Baby lock the door and turn the lights down low

This past week I have been asked numerous times about my due date. I chalked it up to entering my third (third!!) trimester and this ever-growing bump being too big to be anything but baby, so strangers who might have given me that little knowing smile three weeks ago but were not about to risk commenting on my belly just in case I was not pregnant, now feel safe asking me when I am due. Every time I tell people that I am due on May 31, they say something along the lines of that not being very far away. I smile and think to myself What? because it feels far away still. Very far away. Just under 13 weeks away. That is longer than three months. That is far away. I still have swelling and breathlessness to get through (and who knows what else) before this baby comes.

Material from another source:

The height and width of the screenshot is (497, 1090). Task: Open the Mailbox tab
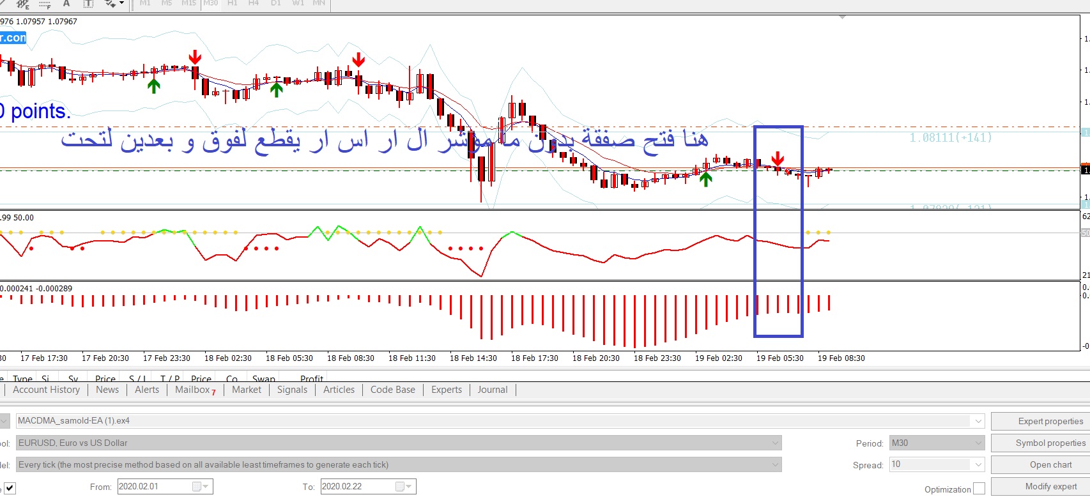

It does not feel oh-so-soon to me.

So I have a lunch date tomorrow with a pregnant woman. We got set up by my mom and her aunt, I guess she is from home. We have chatted a couple times on the phone and decided to get together. She has started her mat leave and is due April 9. That? Is soon. Unlike May 31. I have seen another pregnant woman in the gym since we have moved here, and she looks like she is about two months further along than me. She is tall and skinny and when I saw her on Monday, I wondered if it was in fact, this Michelle chic. I am not expecting it to be her, because the bodies and voice just do not seem to match, but you never know.

I have read a lot about the best ways to bond with your baby, and not to worry if you feel a little detached at the beginning. In some ways I cannot even imagine what this will feel like. We put together our stroller last weekend, and it made me feel strange for a minute. That in a way, I cannot believe that in less than 13 weeks (still does not feel like a short time), there will be a real live squished and possibly wrinkly human being in there with a scrunched up face, curled up legs and fingers balled into a little fist. And it will be mine. Ours.

It is hard to grasp, sometimes, that the being growing inside of me is a product of Steve and I. That of all the people who try and try and try for babies, this happened to us. That just that once, a sperm slipped by and connected with my egg, and what used to be nothing more than an organism now kicks and changes positions, opens eyes, practices breathing, eats, poops, and possibly sucks the thumb. It is magical, really, a blessing. It is something so spiritually powerful, to close my eyes and connect with this life inside of me. To lay in the bathtub swishing water over my stomach and waiting for movement. To realize that not only can I feel the difference, but that I know when my baby is kicking or just moving around. To lay on the couch on my side and feel a couple nudges, to learn a new schedule that is taking place inside of me, to start to become aware of sleeping and kicking patterns.

This makes me a little more aware of the power of women, of their beauty. Sure, my legs are not as hard as they used to be, my breasts are bigger with more veins, my back aches and somehow this unattractive grunt emerges from me while I am trying to get settled into a new position, but it is understandable why so many religions and societies have worshiped goddesses and fertility. Christianity may have attempted to take away the strength and beauty that surrounds women by casting us in a negative light from the very beginning (see, Eve, apple) but I know in my heart that there is nothing negative or shameful about this process. There is nothing that needs to be hidden here, there is nothing for which I should be apologizing.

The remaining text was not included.